The study came out of the University of Arizona, and its findings are generating serious attention in origin-of-life research circles. The conclusions are not just a minor recalibration. They suggest that the entire foundation on which scientists built their model of genetic code evolution may rest, at least in part, on a flawed set of assumptions – assumptions that date back to a legendary laboratory experiment conducted in 1952.

The Genetic Code, and Why Its Origins Matter

The genetic code, as senior study author and University of Arizona professor of ecology and evolutionary biology Joanna Masel describes it, is “this amazing thing in which a string of DNA or RNA containing sequences of four nucleotides is translated into protein sequences using 20 different amino acids.” Every protein your body makes – every enzyme, every structural molecule, every antibody – is the product of that code executing its instructions.

The modern genetic code was likely assembled in stages, beginning with “early” amino acids that may have been delivered to Earth by asteroids or formed by simple chemistry, and ending with “late” amino acids requiring biological synthesis. The order in which those amino acids were added was previously inferred from a consensus among some forty different metrics – many of which reflect the abundance of those molecules in the non-living chemistry of ancient Earth.

The last universal common ancestor, known as LUCA, is the hypothesized common ancestral cell population from which all subsequent life – bacteria, archaea, and all complex organisms – ultimately descends. Most studies suggest LUCA existed by around 3.5 billion years ago, and possibly as early as 4.3 billion years ago. A landmark 2024 study in Nature Ecology and Evolution led by researchers at the University of Bristol pinpointed LUCA’s existence more precisely, inferring that LUCA lived approximately 4.2 billion years ago and possessed a genome of at least 2.5 megabases encoding roughly 2,600 proteins, comparable in scale to modern prokaryotes, functioning as a complex anaerobic acetogen that was already part of an ecosystem.

LUCA did not come from nowhere. The protein-building machinery it relied on had a history, and that history is what the University of Arizona team set out to excavate.

The Flaw at the Foundation

One of the cornerstones of conventional thinking about genetic code evolution rests on the famous Miller-Urey experiment, conducted in 1952 and published in 1953, which attempted to simulate conditions on early Earth. While valuable in demonstrating that non-living matter could give rise to amino acids through simple chemical reactions, the experiment’s implications have been called into question. Crucially, it did not yield any amino acids containing sulfur, despite sulfur being abundant on early Earth. As a result, sulfur-containing amino acids were assumed to have joined the code much later – but that conclusion is hardly surprising, given that sulfur was omitted from the experiment’s ingredients in the first place.
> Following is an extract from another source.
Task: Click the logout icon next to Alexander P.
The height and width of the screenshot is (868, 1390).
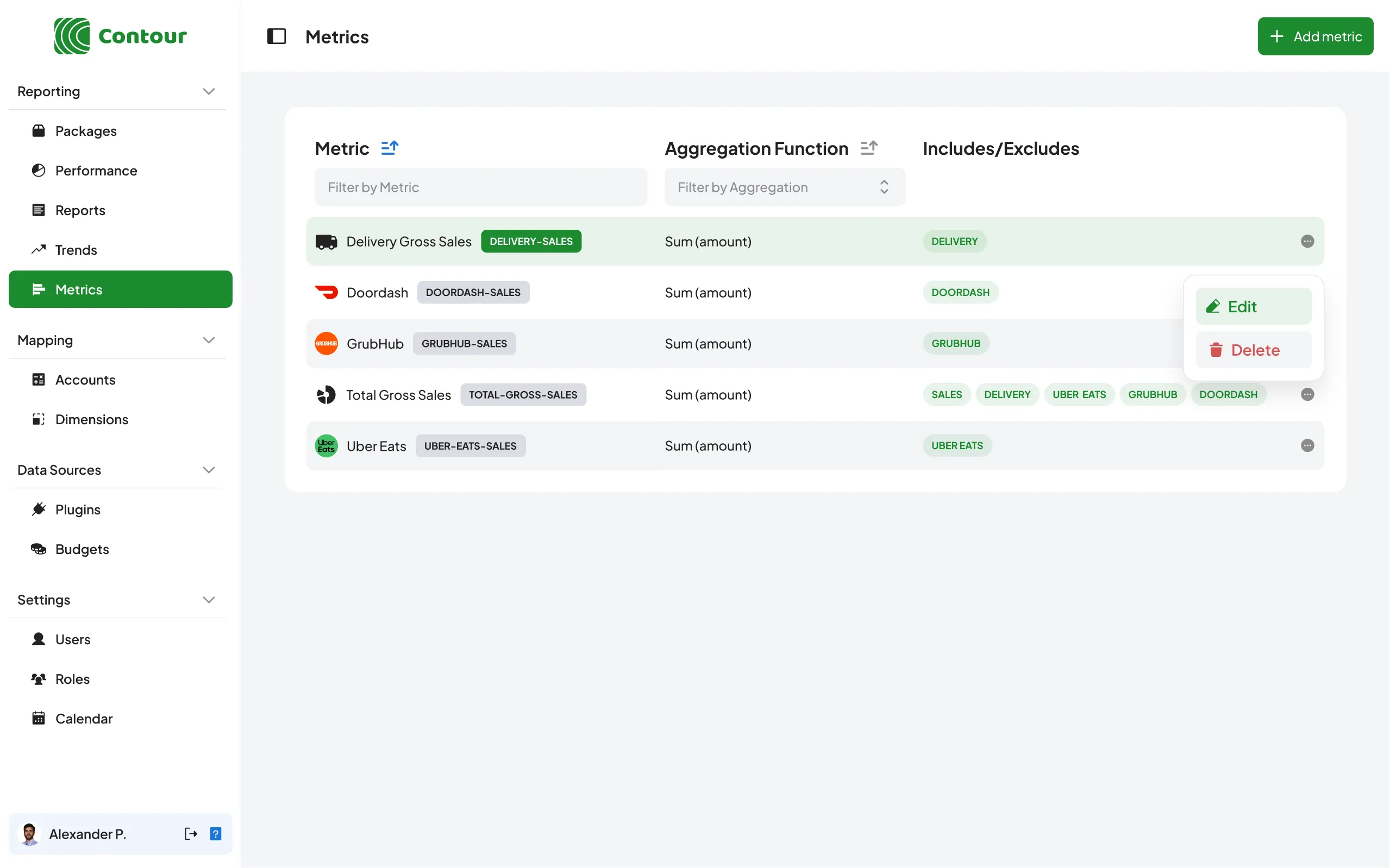Action: click(x=191, y=834)
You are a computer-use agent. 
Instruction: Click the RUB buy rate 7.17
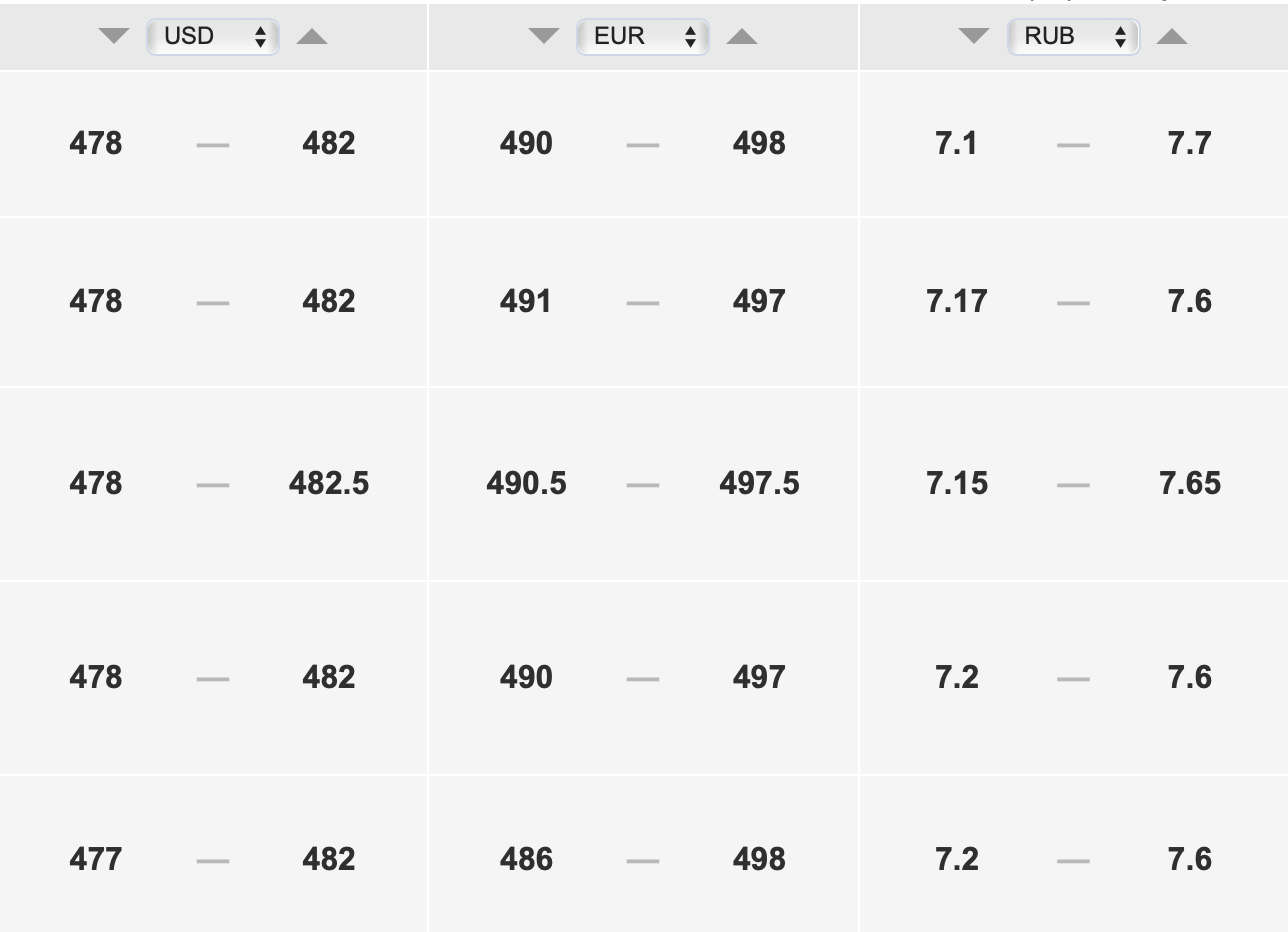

The Miller-Urey experiment simulated early Earth’s atmosphere and oceans to test whether organic molecules could form abiotically – that is, through chemistry alone, without living organisms. It documented the production of amino acids and other organic molecules, demonstrating that chemical evolution (that is, the formation of complex chemicals from simple ones) is possible. But as Britannica reports, the experiment’s gas mixture – methane, ammonia, hydrogen, and water – was a representation of what scientists at the time believed the early atmosphere looked like. Later work revealed that the gases Miller used did not exist in large amounts on early Earth.

The current “consensus” order in which amino acids were added to the genetic code is therefore based on potentially biased criteria. More broadly, the abiotic abundance of a molecule in a laboratory flask might not reflect its biotic abundance inside the primitive cells where the genetic code was actually evolving. This distinction turns out to be enormously consequential.

What the University of Arizona Team Did Differently

Sawsan Wehbi, a doctoral student in the Genetics Graduate Interdisciplinary Program at the University of Arizona, found strong evidence that the textbook version of how the universal genetic code evolved needs revision. Wehbi is the first author of a study published in PNAS suggesting the order in which amino acids were recruited is at odds with what is widely considered the “consensus” of genetic code evolution.

The methodological shift that made this possible was a move away from full protein sequences and toward something smaller and more ancient. Unlike previous studies, which used full-length protein sequences, Wehbi and her group focused on protein domains – shorter stretches of amino acids. “If you think about the protein being a car, a domain is like a wheel,” Wehbi explained. “It’s a part that can be used in many different cars, and wheels have been around much longer than cars.”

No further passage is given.